- YOUR TASK -
Repeat the items from the line containing "Image resolution: width=1112" through the line containing "This screenshot has height=795, width=1512.", inclusive, with no changes.

- EXERCISE INPUT -
----------

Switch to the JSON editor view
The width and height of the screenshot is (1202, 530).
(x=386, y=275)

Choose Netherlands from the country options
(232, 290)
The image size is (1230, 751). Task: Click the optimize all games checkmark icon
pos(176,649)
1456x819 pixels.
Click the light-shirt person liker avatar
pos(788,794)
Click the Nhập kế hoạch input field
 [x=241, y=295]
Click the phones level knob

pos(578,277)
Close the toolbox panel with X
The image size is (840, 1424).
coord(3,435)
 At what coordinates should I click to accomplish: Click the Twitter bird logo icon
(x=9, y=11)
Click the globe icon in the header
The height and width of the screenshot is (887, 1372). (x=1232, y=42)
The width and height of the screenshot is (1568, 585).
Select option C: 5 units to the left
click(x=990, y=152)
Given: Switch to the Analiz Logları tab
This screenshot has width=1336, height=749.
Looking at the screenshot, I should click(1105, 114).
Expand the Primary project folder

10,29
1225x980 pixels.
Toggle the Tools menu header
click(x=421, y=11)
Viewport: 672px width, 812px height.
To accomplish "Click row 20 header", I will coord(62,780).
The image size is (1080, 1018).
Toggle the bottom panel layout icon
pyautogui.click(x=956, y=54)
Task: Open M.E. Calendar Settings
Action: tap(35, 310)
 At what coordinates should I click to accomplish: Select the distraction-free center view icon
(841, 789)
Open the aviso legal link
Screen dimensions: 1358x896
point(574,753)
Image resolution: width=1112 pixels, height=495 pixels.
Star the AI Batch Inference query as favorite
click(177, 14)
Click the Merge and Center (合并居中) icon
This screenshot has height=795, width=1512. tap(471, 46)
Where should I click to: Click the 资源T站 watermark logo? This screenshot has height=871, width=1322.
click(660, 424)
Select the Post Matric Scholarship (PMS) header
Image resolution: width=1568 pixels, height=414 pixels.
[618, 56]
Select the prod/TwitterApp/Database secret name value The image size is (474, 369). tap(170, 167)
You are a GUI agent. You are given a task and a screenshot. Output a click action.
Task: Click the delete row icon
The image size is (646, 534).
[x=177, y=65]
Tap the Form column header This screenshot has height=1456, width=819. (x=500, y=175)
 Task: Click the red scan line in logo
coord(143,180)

----------

- WRITTEN SOLUTION -
Image resolution: width=1112 pixels, height=495 pixels.
Star the AI Batch Inference query as favorite
click(177, 14)
Click the Merge and Center (合并居中) icon
This screenshot has height=795, width=1512. tap(471, 46)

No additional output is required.